Właściciel Europy wielokrotnie zapowiadał, że budynek zostanie wyremontowany. Miał tam powstać m.in. hotel. Jednak obiekt nadal niszczeje.

- To jest bardzo trudny temat ponieważ tam za bardzo nie ma czego ratować. Budynek trzeba by poddać ocenie architektonicznej, ale w mojej ocenie niewiele tam zostało. Elewacja stoi, ale jak wynika ze zdjęć z dronów on już się zapadł i zawala – wyjaśniał na antenie Radia Strefa FM wiceprezydent Piotr Kulbat. Zapytany o możliwość zakupu obiektu przez miasto odpowiedział krótko: - Żadnych negocjacji nie prowadzimy na ten moment.

O fatalnym stanie „Europy” pisaliśmy wielokrotnie, m.in. w lutym 2023. Wówczas wypowiedział się m.in. Waldemar Gumienny, Powiatowy Inspektor Nadzoru Budowlanego dla miasta Piotrkowa Trybunalskiego.

- W sprawie "Europy" podejmujemy interwencje cyklicznie. Po naszych pracach, wyjeżdżają tam na interwencje strażacy. Właścicielowi wysyłaliśmy nakazy zabezpieczenia terenu.
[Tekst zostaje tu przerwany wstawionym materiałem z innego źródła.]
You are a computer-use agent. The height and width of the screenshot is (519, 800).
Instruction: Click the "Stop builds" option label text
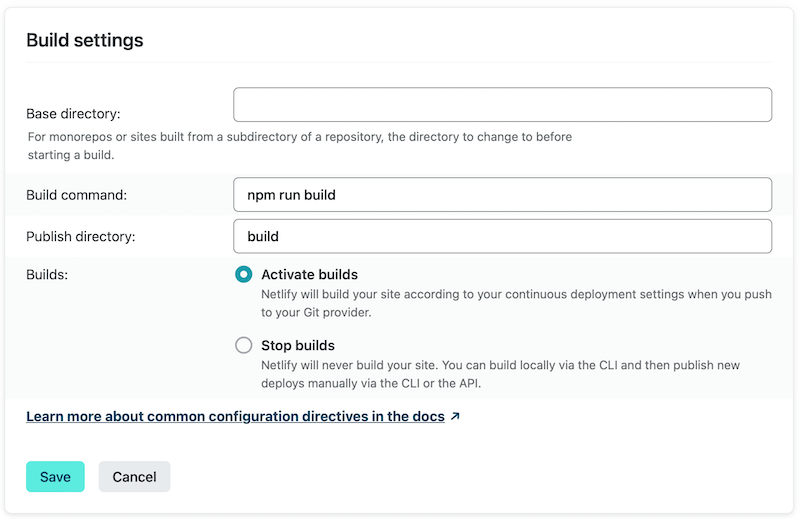pyautogui.click(x=298, y=345)
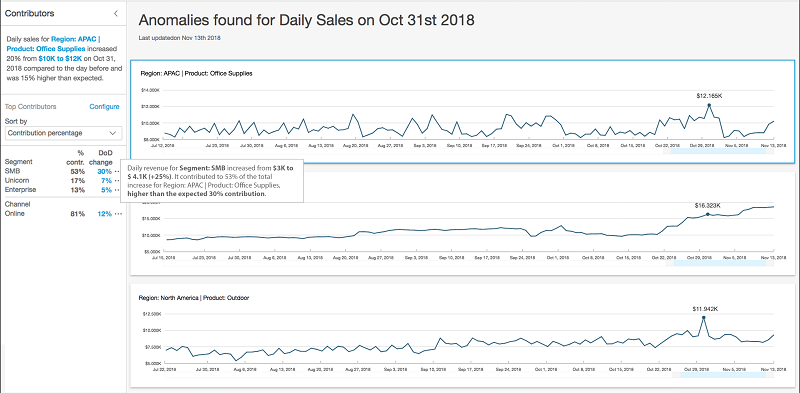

Oczywiście myśleliśmy też o rozbiórce budynku, ale takiej decyzji nie da się podjąć bez zgody konserwatora zabytków. Jedyne co nam pozostaje, to wysyłanie monitów, mobilizujących właściciela do utrzymania terenu w należytym porządku. W przeszłości odpadające cegły były odkuwane. Jest też zabezpieczenie, ale trudno przewidzieć, jak budynek będzie się z dnia na dzień zmieniał.

Z kolei Jacek Hofman, komendant piotrkowskiej SM tłumaczył: - Straż Miejska w trybie doraźnym podejmuje tam interwencje - także w zakresie utrzymania czystości i porządku na przyległym terenie. To między innymi na ich skutek właściciel zamontował tu siatki  zabezpieczające przed spadającym gruzem i uprzątał ten teren z różnego rodzaju odpadów.  Niestety budynek ten coraz bardziej niszczeje.  Po ostatnim incydencie Straż Miejska wszczyna kolejne postępowanie w sprawie o wykroczenie. Monitorujemy w miarę możliwości ten i inne obiekty, mogące zagrażać bezpieczeństwu.

Pierwszym właścicielem „Europy” był niejaki Klażyński, jednak to dopiero jego następca, Szerszyński, uczynił z niej lokal szanowany i znany „z pierwszorzędną obsługą i znakomitą kuchnią”, o którym głośno było także poza granicami kraju.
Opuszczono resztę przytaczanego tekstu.